▸ **Task requirements**
Work out how many lines in the material below hold "height", then give only that number.

▸ **Supplied information**
· · · ·

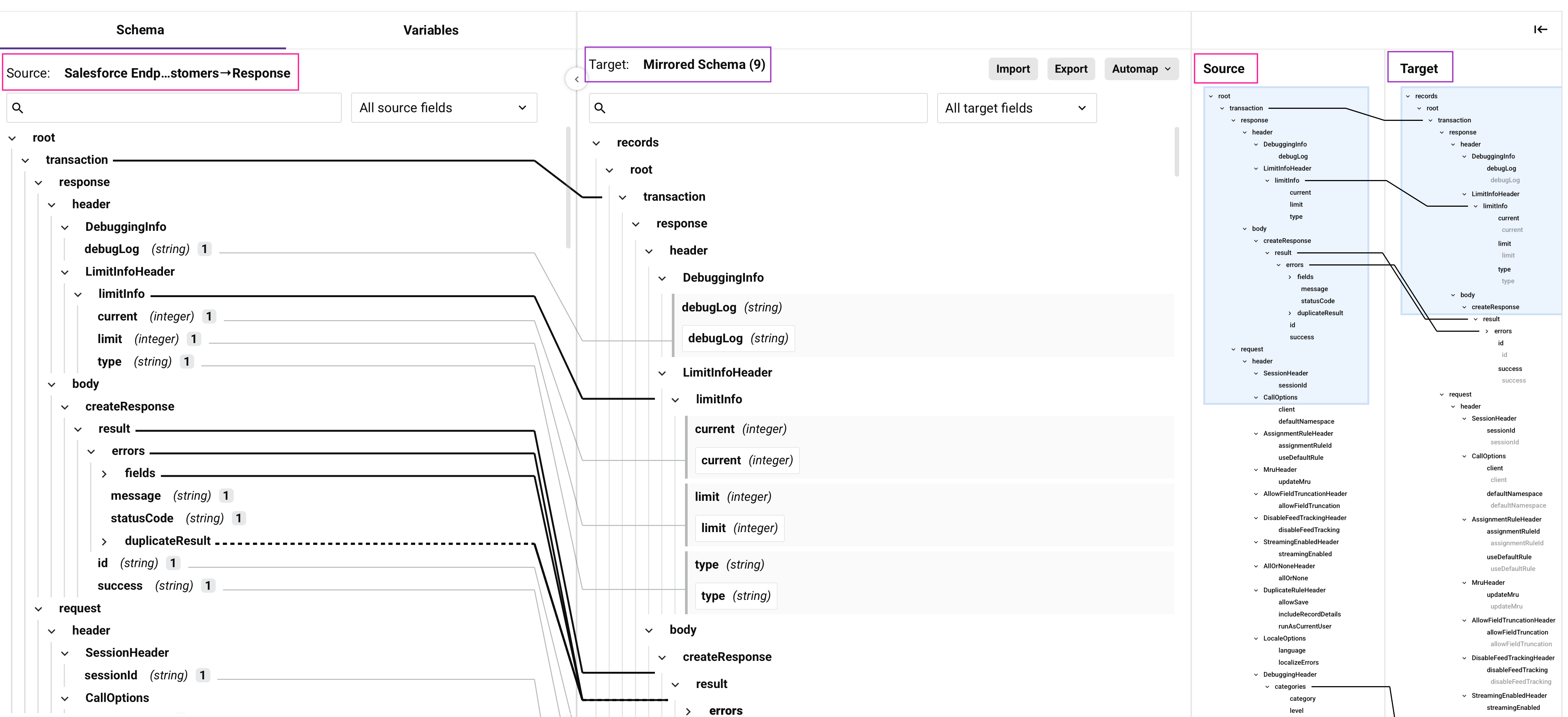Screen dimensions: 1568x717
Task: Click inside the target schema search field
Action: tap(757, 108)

· · · ·

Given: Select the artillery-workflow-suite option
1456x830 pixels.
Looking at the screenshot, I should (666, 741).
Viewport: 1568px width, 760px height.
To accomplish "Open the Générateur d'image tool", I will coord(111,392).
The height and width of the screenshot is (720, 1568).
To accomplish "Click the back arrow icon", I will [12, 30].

· · · ·

▸ **Solved exercise**
2